Since the Bavarian Higher Court could find no error of law in the judgement of the regional court, its decision likewise fails to satisfy the requirements placed by art.5 (3) first sentence GG on punishment under § 90a (1) no.2 of the Criminal Code [StGB].
The complaint of an art.103 (2) GG violation is, in contrast, only justified in part.
The principle of certainty laid down in this provision obliges the law-maker to describe the criminal liability so concretely that the consequences and area of application of the elements of the offence are recognizable and determinable through interpretation (see BVerfGE 75, 329 [340f.]). Everyone should be able to foresee which behavior is threatened with punishment; beyond that, it should be insured that the law-maker herself decides about the general criminal liability in the abstract (see Id., p.341).
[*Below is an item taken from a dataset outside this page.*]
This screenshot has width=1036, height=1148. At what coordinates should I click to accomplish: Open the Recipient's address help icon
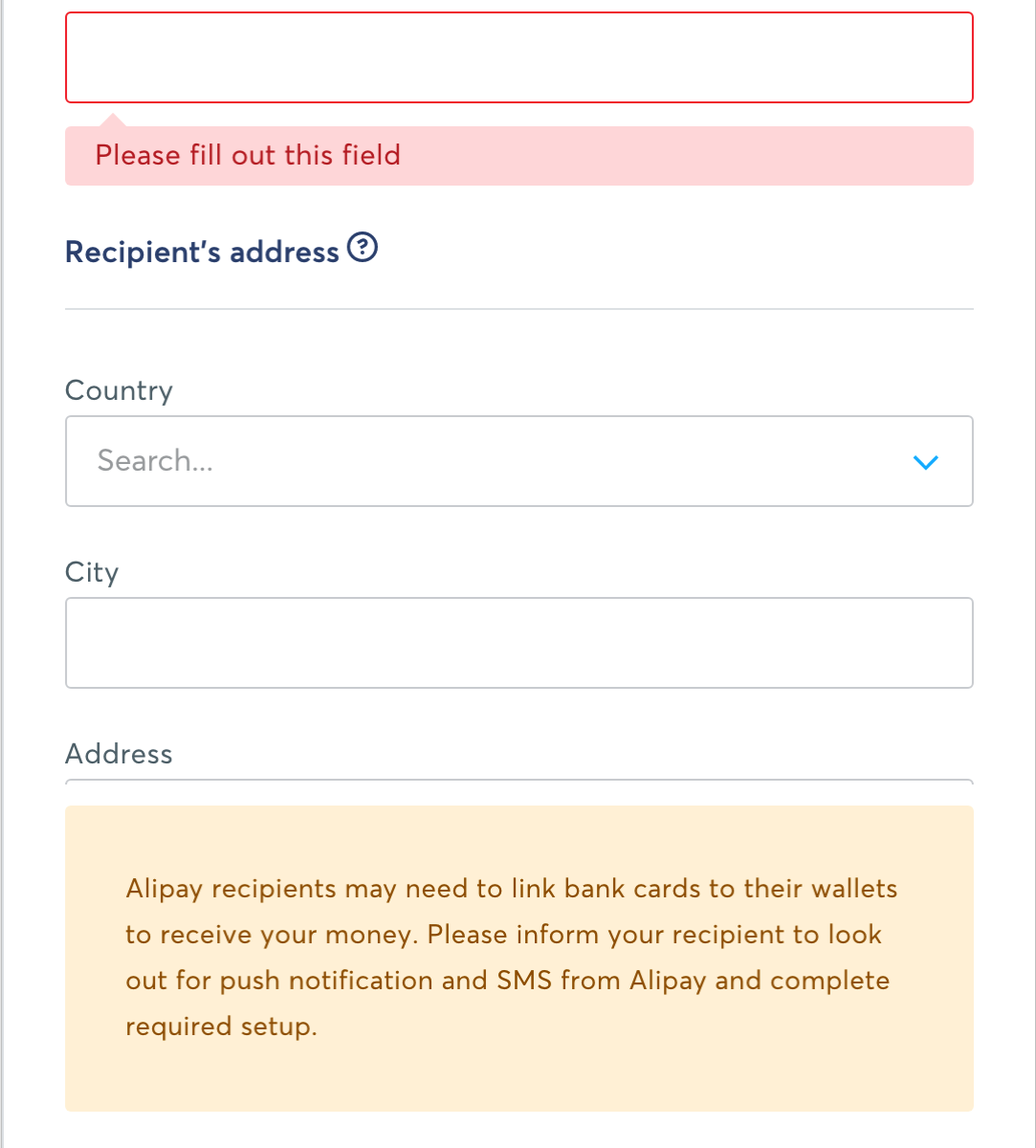[x=363, y=249]
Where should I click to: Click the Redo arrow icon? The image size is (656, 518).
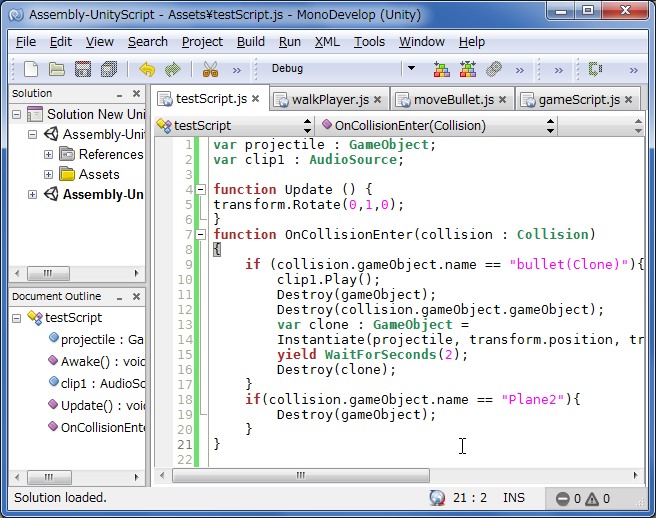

Regarding the question of which song is the "Anthem of the Federal Republic of Germany," these requirements are fulfilled only insofar as the third verse of the Deutschland Song is concerned. The correspondence between Federal Chancellor Adenauer and Bundesprasident Heuss in 1952 (Bulletin der Bundesregierung no. 51 in Hellenthal, NJW 1988, p. 1294 ) is not clear. It is not expressly stated that only the third verse of this song is meant to be declared the anthem. It is, in any case, established therein that the third verse should be sung at state occasions. In the meantime, ten years of general practice have complied with this. Therefore, for those to whom § 90a (1) no.2 of the Criminal Code [StGB] is addressed, the visible meaning of the term "Anthem of the Federal Republic of Germany" does not extend beyond the third verse of the Deutschland Song. Punishment for disparaging the first two verses consequently violates the principle of certainty under art.103 (2) GG.
Judges: Herzog, Henschel, Seidl, Grimm, Söllner, Dieterich, Kühling, Seibert.